Wednesday, May 2, 2012

SSL: It Cripples Your Software, Freely

It does not seem to go away after you hooked in the Secure Socket Layer library to your source, opened or closed. Programmers added it because it was easy, yet they noticed how much harder their software evolved in refactored code. It is almost contagious by many examples, yet nobody considered it viral. SSL individualized your network connection, which made that practically impossible for bulk messages with credentials of more than one individual.

Those who are most in favor of SSL have shown much dislike for multiplexed communication channels. I even thought the contributors of SSL made the motives, behind their dislike, their intent behind the software over time through its development. I gathered that impression by how the Internet evolved from dial-up mode to “single access” digital subscriber lines. Further, that intent seemed clearer by wave, after wave, of spoken security concerns of wireless routers, which made hop-by-hop mode practically impossible, for now. Free Wi-Fi now encourages open routers such that they enable public access instead of single access, and that weighed in on the exposure of how crippled the networks became.

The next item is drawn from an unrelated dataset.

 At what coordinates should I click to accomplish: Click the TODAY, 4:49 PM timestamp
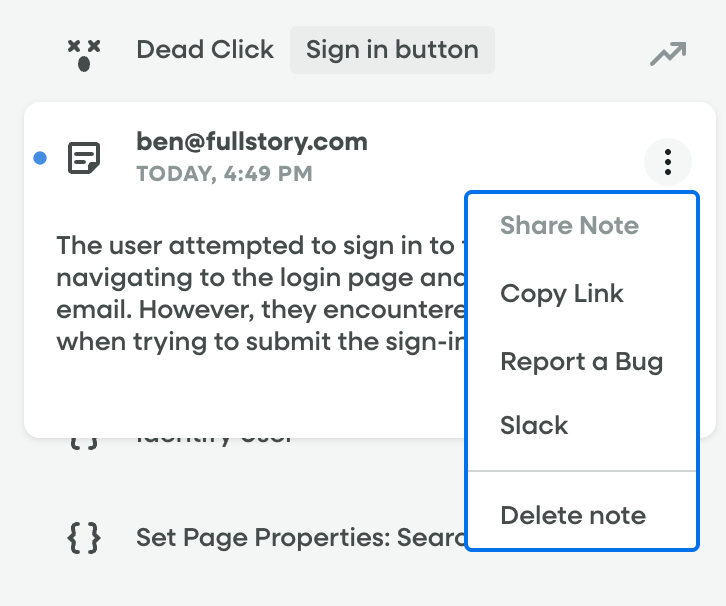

With IPv6 now enabled, commercial internet providers that demanded single access no longer have the strength behind their concerns as they did before. While SSL still works good for IPv4, there is now other means for security where there exists more than individual content. There are more possibilities on how protocols, that already exist, expand due to the the difference in nature between IPv4 and IPv6. Where someone once said multiplexed content is not possible, we found IPv6 cleanly encapsulates various content much like how the lower transport layer already does that.

Within the SSL software, the authors had some hooks that handled the individualized content. Now, those authors wanted additional code such that the software handles more than one individual. The key point is how the software switches from the credentials of one piece of content to credentials of another piece of content. SSL does not switch credentials that easy, and that friction became the cripple point.